* _Exercise A_:
Copy the passage of the parliamentary speech below, between "In the limited" and "quickly, I hope.", inclusive, without changing a word.

I will accept your guidance, Mr Speaker.
It is a pleasure to follow Ian Blackford for plenty of reasons, but specifically because he happens to have what I think is possibly the most beautiful constituency in the country—and my heart is there because both my parents are buried there, as are many of my ancestors. There are some links between us, beyond a wee drop now and then.
In the limited time available to me, I want to respond to what was said by my right hon. Friend the Prime Minister. She gave us a challenge—quite rightly, I think—at the beginning of what was, I must say, an excellent speech. She said that we had spent a lot of time telling everyone what we were against, and that now we must say what we were in favour of. In accepting that challenge, I shall say what I am against, and then come on to what I am in favour of. I shall do that quickly, I hope.
I shall oppose the amendment tabled by my right hon. and learned Friend Mr Grieve. He remains a friend, an honourable friend, and he is much admired: he was, I thought, an excellent Attorney General. However, I disagree with him on this specific issue. I do not think—this is my view, and we will have different feelings about it—that the House needs another process, or mechanism, to allow it to decide what it is in favour of or against. I think that all multiple motions of this kind end up with a place like this going nine ways from Sunday, and we do not end up with any kind of agreement. I think that the amendment process is a way of deciding what we are in favour of. My right hon. and learned Friend will push his amendment tonight, and I think we will then get an idea of whether the House really does think that.
Let me comment in the same light, but for a different reason, on the amendment tabled by Yvette Cooper proposing a delay. Like my right hon. Friend the Prime Minister, I do not think that, of all the things we need right now, we need to book a delay regardless of what we are actually delaying for. I am conscious of the way in which the Commission has responded to the idea of a delay in recent days. Its response has been, “We do not want you to delay, because we do not want you to crash into all our procedures that we have now allowed. For instance, you are not taking part in the European elections—we do not want those to be disrupted—and we do not know what it is that you want to delay for. ”
The amendment contains no appendage, as it were, telling us what the delay might actually be about. I can understand someone saying, “We are near the end of an agreement, but we have run out of time a bit”, but that is different from simply crying out for a delay. I think that, ultimately, it comes down to the fact that, as many on the right hon. Lady’s own side have said, it will then become a reality that we are opposing the delivery of Brexit. Those who vote for the amendment tonight will have to face that challenge: perhaps the delay is really all about stopping Brexit. However, I will leave the right hon. Lady to deal with that herself. I admire her enormously, as I would, but on this issue, I disagree with her completely.
As for the amendment tabled by my right hon. Friend Dame Caroline Spelman, again, I just do not think that this one works. The issue of a delay—even expressed as it is in the terms of a motion—brings me back to where I was earlier. I hope that my right hon. Friend will forgive me, but I will not support her tonight. I shall go with the Prime Minister on this.
I want to make two further points and then a comment about what I think I must support tonight. I voted against the agreement; I did so because I felt it was too full of problems and issues that would not be settled and would give a lack of clarity, and so I expressed my view. I have not voted against the Government for well over 20 years, and I did not particularly enjoy doing it, but I did so because I felt that we needed to rethink this and go back and make some changes. So I am pleased tonight that the Prime Minister has come back.

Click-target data

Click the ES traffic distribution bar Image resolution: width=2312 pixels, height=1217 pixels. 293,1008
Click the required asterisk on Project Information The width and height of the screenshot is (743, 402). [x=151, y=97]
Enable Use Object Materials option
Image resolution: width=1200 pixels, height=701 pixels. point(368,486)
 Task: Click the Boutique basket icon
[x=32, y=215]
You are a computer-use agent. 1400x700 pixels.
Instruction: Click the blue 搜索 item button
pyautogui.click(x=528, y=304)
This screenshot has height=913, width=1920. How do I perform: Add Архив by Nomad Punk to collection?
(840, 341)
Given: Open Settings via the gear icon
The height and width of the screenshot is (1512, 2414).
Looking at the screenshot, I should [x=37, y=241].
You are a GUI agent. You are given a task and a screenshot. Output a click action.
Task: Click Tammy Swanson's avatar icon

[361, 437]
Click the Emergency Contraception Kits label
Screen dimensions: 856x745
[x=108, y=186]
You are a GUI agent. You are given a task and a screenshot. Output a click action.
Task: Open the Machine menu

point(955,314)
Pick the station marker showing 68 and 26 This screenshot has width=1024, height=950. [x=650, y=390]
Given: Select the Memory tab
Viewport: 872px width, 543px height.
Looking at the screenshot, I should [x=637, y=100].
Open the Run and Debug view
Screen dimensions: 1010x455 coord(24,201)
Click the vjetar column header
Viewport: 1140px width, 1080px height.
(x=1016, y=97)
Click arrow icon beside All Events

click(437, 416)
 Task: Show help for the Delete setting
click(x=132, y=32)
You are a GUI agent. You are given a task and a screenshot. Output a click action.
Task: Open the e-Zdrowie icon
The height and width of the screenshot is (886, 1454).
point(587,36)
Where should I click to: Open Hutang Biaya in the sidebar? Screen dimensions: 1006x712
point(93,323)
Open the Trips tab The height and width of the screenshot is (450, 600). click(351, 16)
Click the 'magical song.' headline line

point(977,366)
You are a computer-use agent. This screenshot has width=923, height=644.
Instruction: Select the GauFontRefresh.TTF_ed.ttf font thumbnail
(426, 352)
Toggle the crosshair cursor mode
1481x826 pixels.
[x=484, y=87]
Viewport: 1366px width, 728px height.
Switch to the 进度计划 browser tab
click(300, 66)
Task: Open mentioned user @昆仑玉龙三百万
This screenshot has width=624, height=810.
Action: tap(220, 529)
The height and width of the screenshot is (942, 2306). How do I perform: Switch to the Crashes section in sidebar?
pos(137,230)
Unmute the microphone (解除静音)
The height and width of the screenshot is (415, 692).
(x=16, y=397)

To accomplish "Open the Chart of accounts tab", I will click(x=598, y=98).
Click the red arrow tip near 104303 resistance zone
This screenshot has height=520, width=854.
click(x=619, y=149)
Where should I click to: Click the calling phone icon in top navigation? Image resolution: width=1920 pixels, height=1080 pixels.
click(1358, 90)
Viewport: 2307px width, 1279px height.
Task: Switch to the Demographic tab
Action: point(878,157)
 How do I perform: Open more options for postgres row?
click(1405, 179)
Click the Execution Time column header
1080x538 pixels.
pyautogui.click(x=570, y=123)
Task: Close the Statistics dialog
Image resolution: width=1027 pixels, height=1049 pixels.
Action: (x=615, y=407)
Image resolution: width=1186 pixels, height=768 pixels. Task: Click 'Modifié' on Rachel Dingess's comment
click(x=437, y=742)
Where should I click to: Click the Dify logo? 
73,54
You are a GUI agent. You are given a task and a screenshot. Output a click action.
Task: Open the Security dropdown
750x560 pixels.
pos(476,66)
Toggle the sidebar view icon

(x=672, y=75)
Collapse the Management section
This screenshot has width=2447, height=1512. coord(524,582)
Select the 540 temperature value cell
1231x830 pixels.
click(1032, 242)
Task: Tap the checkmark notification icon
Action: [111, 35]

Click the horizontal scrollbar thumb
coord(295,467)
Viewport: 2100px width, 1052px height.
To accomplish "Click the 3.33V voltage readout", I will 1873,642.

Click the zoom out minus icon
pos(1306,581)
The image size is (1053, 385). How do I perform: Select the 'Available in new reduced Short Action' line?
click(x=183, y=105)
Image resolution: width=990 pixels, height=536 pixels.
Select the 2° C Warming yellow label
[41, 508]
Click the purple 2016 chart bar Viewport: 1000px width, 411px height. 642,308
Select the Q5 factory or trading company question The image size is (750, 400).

* _Exercise B_:
Identify every line of the records above that contains the string "This", treating case as significant, and copy each such line.

* _Task result A_:
In the limited time available to me, I want to respond to what was said by my right hon. Friend the Prime Minister. She gave us a challenge—quite rightly, I think—at the beginning of what was, I must say, an excellent speech. She said that we had spent a lot of time telling everyone what we were against, and that now we must say what we were in favour of. In accepting that challenge, I shall say what I am against, and then come on to what I am in favour of. I shall do that quickly, I hope.

* _Task result B_:
This screenshot has height=913, width=1920. How do I perform: Add Архив by Nomad Punk to collection?
Pick the station marker showing 68 and 26 This screenshot has width=1024, height=950. [x=650, y=390]
You are a computer-use agent. This screenshot has width=923, height=644.
This screenshot has width=624, height=810.
This screenshot has height=520, width=854.
This screenshot has width=2447, height=1512. coord(524,582)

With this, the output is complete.